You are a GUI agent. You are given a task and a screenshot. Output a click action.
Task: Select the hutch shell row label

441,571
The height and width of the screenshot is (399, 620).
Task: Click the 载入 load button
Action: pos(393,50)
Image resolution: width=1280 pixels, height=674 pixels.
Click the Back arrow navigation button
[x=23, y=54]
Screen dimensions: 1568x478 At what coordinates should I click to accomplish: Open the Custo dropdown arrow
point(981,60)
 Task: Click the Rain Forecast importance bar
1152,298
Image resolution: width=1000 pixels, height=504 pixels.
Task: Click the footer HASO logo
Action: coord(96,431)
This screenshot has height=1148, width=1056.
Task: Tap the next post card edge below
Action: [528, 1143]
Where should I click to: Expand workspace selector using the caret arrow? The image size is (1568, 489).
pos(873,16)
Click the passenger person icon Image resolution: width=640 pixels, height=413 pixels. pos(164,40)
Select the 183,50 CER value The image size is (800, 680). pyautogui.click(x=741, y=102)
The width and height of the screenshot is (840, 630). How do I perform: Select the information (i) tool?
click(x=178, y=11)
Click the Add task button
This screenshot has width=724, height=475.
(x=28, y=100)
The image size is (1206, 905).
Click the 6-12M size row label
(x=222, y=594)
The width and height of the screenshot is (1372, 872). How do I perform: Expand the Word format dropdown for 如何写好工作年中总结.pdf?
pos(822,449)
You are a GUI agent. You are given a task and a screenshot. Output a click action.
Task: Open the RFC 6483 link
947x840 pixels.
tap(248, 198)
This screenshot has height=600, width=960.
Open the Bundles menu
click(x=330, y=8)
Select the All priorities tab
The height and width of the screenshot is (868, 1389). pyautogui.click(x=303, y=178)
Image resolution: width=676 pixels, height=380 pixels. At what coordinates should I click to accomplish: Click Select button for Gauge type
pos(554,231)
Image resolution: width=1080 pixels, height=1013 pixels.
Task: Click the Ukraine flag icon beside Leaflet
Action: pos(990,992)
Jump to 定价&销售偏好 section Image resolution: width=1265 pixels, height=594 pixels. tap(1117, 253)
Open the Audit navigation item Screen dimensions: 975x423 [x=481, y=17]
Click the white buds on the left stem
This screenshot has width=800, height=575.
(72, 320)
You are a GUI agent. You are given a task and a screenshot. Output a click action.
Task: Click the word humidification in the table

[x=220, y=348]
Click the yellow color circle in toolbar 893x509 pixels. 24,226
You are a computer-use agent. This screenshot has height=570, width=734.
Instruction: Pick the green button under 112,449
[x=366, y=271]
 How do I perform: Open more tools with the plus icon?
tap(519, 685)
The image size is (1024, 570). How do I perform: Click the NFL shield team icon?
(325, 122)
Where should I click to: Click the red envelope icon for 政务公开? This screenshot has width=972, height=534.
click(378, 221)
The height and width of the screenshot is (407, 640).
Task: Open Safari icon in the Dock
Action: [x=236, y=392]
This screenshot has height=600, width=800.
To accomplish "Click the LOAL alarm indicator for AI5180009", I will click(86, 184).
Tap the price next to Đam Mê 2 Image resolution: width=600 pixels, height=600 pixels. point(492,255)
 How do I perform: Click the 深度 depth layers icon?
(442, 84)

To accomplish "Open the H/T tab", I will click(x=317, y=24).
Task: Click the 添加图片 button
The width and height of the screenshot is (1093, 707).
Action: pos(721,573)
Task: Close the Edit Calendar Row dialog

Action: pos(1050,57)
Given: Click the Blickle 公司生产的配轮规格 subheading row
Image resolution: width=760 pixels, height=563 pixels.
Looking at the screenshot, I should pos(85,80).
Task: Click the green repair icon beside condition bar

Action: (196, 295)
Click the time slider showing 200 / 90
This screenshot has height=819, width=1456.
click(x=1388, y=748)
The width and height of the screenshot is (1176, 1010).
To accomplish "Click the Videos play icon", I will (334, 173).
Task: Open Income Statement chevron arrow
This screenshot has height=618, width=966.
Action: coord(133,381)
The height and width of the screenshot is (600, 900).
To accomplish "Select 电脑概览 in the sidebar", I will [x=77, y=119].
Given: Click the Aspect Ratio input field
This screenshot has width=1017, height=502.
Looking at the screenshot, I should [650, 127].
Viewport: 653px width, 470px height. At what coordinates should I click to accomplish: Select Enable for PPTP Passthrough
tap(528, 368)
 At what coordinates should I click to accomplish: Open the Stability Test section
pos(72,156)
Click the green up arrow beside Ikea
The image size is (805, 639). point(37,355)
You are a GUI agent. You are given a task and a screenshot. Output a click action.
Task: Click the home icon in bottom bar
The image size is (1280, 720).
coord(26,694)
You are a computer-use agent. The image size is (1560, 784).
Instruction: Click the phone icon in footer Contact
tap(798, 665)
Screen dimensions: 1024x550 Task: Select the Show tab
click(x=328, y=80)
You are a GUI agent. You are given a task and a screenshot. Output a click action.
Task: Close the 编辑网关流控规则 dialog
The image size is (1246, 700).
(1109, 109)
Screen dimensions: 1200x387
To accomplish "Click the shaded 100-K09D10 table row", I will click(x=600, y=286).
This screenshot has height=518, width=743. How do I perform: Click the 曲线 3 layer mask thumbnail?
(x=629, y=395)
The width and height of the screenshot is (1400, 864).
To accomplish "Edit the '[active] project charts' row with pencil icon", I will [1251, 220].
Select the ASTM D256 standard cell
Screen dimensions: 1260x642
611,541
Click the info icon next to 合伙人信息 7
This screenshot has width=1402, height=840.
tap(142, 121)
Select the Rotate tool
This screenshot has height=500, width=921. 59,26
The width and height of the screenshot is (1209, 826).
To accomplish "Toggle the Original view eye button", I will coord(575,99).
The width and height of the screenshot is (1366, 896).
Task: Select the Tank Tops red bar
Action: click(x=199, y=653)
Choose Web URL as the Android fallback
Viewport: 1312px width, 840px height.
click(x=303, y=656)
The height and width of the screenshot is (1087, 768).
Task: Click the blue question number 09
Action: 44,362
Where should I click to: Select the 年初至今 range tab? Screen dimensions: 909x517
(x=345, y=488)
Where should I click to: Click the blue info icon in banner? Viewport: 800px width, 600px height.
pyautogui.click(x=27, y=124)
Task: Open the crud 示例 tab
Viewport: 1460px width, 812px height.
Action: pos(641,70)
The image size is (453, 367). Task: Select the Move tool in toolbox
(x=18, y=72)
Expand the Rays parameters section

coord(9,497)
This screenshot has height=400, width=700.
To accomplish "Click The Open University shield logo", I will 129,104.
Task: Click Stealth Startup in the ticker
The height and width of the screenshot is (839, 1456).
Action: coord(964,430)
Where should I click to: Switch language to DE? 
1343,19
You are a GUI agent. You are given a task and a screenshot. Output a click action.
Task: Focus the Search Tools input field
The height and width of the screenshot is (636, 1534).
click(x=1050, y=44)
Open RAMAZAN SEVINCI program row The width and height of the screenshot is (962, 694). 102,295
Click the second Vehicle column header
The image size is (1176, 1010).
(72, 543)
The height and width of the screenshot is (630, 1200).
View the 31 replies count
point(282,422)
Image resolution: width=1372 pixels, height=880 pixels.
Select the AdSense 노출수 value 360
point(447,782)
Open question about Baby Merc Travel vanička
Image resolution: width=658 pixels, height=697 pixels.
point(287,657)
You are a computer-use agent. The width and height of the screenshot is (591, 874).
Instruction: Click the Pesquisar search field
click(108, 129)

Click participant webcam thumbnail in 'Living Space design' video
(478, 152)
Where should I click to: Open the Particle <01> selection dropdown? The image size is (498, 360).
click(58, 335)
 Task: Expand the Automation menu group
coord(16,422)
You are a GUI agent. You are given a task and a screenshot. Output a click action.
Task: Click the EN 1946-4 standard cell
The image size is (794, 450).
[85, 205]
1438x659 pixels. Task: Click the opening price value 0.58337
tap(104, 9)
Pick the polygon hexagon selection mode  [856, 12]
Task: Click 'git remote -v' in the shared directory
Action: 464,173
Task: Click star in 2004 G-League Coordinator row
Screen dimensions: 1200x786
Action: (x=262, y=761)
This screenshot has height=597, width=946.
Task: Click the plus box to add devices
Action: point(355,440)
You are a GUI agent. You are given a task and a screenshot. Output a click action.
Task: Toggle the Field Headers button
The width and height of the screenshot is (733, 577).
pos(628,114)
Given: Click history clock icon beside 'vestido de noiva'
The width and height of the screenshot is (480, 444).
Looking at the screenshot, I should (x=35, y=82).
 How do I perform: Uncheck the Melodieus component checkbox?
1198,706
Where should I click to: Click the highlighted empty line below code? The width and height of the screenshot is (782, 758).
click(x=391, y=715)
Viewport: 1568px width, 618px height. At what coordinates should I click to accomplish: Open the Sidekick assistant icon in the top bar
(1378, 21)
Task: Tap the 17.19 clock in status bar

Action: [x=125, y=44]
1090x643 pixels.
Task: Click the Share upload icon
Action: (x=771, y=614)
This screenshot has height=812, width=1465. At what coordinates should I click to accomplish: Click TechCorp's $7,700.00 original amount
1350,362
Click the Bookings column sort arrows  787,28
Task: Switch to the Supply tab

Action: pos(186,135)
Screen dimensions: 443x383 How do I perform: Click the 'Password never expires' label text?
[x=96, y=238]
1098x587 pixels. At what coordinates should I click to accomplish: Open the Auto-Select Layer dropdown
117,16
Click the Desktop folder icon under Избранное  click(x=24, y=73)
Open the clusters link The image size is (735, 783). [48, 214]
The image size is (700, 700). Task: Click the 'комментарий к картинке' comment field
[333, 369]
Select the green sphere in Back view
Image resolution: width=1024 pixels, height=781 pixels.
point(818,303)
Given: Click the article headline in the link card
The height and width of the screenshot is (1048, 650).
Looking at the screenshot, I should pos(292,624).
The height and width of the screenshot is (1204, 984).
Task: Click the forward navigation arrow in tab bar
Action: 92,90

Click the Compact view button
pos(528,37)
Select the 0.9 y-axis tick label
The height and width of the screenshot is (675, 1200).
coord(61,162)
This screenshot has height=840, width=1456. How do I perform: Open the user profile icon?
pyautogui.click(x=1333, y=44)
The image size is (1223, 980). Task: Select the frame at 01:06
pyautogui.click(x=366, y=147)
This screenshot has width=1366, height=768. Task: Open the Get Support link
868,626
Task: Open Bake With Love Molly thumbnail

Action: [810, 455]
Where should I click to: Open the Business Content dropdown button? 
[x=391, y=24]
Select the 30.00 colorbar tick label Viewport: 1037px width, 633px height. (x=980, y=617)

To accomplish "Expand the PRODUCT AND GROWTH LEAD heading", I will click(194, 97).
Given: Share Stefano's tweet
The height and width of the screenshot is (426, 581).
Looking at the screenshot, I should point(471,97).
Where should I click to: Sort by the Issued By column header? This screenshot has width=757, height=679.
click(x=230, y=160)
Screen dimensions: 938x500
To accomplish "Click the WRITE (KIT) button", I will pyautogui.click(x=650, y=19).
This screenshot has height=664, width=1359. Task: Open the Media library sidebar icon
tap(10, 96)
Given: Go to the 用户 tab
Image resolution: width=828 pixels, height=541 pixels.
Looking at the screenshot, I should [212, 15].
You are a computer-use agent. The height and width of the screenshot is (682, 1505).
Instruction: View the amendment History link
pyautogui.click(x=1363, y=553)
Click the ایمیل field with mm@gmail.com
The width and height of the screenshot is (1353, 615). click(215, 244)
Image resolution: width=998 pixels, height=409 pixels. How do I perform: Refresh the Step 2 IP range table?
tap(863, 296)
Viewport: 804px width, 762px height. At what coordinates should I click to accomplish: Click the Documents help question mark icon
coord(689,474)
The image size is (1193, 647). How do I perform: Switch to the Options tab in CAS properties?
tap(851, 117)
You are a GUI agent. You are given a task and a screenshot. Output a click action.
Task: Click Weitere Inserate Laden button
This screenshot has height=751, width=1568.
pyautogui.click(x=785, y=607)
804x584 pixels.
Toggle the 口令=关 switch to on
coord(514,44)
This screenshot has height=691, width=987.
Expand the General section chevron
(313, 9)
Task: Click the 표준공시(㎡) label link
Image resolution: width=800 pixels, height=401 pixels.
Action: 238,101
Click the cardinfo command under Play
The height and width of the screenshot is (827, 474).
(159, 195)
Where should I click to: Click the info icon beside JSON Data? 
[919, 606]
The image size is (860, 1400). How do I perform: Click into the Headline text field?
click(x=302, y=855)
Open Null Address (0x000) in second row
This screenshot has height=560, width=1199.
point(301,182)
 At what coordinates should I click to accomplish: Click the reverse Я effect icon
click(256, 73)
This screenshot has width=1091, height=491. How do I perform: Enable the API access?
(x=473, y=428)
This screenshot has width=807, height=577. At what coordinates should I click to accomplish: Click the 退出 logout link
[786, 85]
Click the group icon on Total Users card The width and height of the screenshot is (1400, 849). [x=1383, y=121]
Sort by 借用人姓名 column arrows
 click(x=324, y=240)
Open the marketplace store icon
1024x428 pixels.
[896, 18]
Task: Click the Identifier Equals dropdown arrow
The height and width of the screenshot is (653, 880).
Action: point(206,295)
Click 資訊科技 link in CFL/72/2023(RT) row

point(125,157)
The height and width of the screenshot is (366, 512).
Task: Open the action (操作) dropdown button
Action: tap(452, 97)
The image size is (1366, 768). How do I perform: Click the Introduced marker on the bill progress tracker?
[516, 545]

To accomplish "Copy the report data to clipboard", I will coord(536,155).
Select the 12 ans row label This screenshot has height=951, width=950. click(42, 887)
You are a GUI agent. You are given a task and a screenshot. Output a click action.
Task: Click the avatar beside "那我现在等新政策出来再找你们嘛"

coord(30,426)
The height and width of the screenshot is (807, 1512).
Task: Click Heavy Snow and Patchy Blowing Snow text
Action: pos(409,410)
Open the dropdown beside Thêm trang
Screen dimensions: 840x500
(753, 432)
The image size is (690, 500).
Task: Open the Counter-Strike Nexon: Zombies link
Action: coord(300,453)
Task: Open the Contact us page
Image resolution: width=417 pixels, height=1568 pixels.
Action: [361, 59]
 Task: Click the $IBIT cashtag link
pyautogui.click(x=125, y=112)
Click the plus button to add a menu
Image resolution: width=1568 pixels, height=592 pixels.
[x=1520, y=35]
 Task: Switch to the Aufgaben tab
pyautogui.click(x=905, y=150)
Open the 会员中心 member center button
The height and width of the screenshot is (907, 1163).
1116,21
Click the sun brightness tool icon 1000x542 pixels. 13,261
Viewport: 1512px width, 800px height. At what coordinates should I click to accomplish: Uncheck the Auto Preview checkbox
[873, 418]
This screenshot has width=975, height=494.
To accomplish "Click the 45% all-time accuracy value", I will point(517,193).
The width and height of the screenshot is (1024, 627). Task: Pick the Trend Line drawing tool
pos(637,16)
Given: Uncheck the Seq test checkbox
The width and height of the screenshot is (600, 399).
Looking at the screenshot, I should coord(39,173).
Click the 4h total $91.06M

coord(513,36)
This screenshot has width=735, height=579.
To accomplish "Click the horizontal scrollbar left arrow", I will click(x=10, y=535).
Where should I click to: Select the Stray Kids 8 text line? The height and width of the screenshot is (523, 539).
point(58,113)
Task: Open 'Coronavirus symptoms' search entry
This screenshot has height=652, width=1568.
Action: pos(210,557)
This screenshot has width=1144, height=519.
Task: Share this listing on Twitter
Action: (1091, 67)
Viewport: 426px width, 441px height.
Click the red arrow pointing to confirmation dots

########################################

▶ _Exercise instructions_
Copy all the lines from the data above that hold the word "time".

▶ _Answer_
Click the time slider showing 200 / 90
To accomplish "Click the 45% all-time accuracy value", I will point(517,193).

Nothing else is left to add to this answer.